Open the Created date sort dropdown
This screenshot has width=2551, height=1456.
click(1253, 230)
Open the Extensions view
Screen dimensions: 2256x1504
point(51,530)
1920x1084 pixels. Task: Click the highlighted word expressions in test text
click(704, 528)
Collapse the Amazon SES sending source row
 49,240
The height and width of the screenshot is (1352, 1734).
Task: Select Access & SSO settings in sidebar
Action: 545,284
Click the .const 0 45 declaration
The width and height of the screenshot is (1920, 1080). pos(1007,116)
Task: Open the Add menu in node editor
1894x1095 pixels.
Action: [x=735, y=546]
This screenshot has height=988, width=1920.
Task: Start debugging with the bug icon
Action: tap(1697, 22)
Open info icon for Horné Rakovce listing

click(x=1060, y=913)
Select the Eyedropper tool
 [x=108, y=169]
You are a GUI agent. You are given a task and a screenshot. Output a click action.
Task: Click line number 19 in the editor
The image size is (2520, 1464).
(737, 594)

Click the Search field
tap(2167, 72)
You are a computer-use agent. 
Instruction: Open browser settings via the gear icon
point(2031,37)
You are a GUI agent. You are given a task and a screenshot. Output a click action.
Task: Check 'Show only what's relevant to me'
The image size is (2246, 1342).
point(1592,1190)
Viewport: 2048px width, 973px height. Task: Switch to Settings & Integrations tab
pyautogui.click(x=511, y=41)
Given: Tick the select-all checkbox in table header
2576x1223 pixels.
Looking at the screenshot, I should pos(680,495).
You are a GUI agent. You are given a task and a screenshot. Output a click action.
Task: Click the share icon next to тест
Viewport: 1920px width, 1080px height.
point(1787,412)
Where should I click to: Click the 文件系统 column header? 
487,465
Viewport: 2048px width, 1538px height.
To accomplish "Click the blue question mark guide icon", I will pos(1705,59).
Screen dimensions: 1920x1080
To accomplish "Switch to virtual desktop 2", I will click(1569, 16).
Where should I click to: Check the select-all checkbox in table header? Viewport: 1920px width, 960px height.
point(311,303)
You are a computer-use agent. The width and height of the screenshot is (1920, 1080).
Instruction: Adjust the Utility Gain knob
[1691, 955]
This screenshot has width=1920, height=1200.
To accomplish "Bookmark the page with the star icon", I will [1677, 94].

**About this task**. Of the lines above, extract only those from the line with "Screen dimensions: 2256x1504" to the line with "Task: Open the Add menu in node editor", both included, exactly as written.

**Result of the exercise**.
Screen dimensions: 2256x1504
point(51,530)
1920x1084 pixels. Task: Click the highlighted word expressions in test text
click(704, 528)
Collapse the Amazon SES sending source row
 49,240
The height and width of the screenshot is (1352, 1734).
Task: Select Access & SSO settings in sidebar
Action: 545,284
Click the .const 0 45 declaration
The width and height of the screenshot is (1920, 1080). pos(1007,116)
Task: Open the Add menu in node editor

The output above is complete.